I recently downloaded and compiled Rosetta with MPI capabilities to take advantage of the 32 core processor we have on our workstation. Compilation went well, and I can call protocols - but they all seem to hang.

 

To help narrow things down, I am working out of the DeNovo Structure Prediction tutorial demo directory - I can call the protocol and it seems to start running as normal:

 

mpirun -n 32 $ROSETTA_MPI/main/source/bin/AbinitioRelax.mpi.linuxgccrelease @input_files/options

 

Everything starts up like normal, but it always ends of hanging on this output:

 

~$: protocols.jobdist.JobDistributors: (0) Master Node -- Waiting for job request; tag_ = 1

 

I dug around these forums - seems that the code is still trying to run off of only one core - not sure why. Is there a way to specify I want to run on many cores?
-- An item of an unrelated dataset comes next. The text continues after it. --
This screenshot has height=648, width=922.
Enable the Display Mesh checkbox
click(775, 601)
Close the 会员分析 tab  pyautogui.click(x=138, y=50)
I thought this was the purpose of running compiled binaries with extras=mpi.

 

I looked into the code where it gets stuck, seems like it is forever waiting on a return from the MPI_Recv( ) function.. I could be wrong - I cant read C++ all that well:

(From protocols.jobdist.JobDistributors)

   418          while ( true ) {
   419                  int node_requesting_job( 0 );
   420
   421                  JobDistributorTracer << "Master Node -- Waiting for job request; tag_ = " << tag_ << std::endl;
   422                  MPI_Recv( & node_requesting_job, 1, MPI_INT, MPI_ANY_SOURCE, tag_, MPI_COMM_WORLD, & stat_ );
   423                  bool const available_job_found = find_available_job();
   424
   425                  JobDistributorTracer << "Master Node --available job? " << available_job_found << std::endl;
   426
   427                  Size job_index = ( available_job_found ? current_job_ : 0 );
   428                  int struct_n  = ( available_job_found ? current_nstruct_ : 0 );
   429                  if ( ! available_job_found ) {
   430                          JobDistributorTracer << "Master Node -- Spinning down node " << node_requesting_job << std::endl;
   431                          MPI_Send( & job_index, 1, MPI_UNSIGNED_LONG, node_requesting_job, tag_, MPI_COMM_WORLD );
   432                          break;
   433                  } else {
   434                          JobDistributorTracer << "Master Node -- Assigning job " << job_index << " " << struct_n << " to node " << node_requesting_job << std::endl;
   435                          MPI_Send( & job_index, 1, MPI_UNSIGNED_LONG, node_requesting_job, tag_, MPI_COMM_WORLD );
   436                          MPI_Send( & struct_n,  1, MPI_INT, node_requesting_job, tag_, MPI_COMM_WORLD );
   437                          //              ++current_nstruct_; handled now by find_available_job
   438                  }
   439          }
   440
   441          // we've just told one node to spin down, and
   442          // we don't have to spin ourselves down.
   443          Size nodes_left_to_spin_down( mpi_nprocs() - 1 - 1);
   444
   445          while ( nodes_left_to_spin_down > 0 ) {
   446                  int node_requesting_job( 0 );
   447                  int recieve_from_any( MPI_ANY_SOURCE );
   448                  MPI_Recv( & node_requesting_job, 1, MPI_INT, recieve_from_any, tag_, MPI_COMM_WORLD, & stat_ );
   449                  Size job_index( 0 ); // No job left.
   450                  MPI_Send( & job_index, 1, MPI_UNSIGNED_LONG, node_requesting_job, tag_, MPI_COMM_WORLD );
   451                  JobDistributorTracer << "Master Node -- Spinning down node " << node_requesting_job << " with " << nodes_left_to_spin_down << " remaining nodes."  << std::endl;
   452                  --nodes_left_to_spin_down;
   453          }
   454
   455  }

 

Any help is appreaicted!

 

Thanks!
 

Nathan

Post Situation: 
Thu, 2019-10-31 07:30
nleroy

In your output, are you getting any '(1)' or other such (non-zero) labels?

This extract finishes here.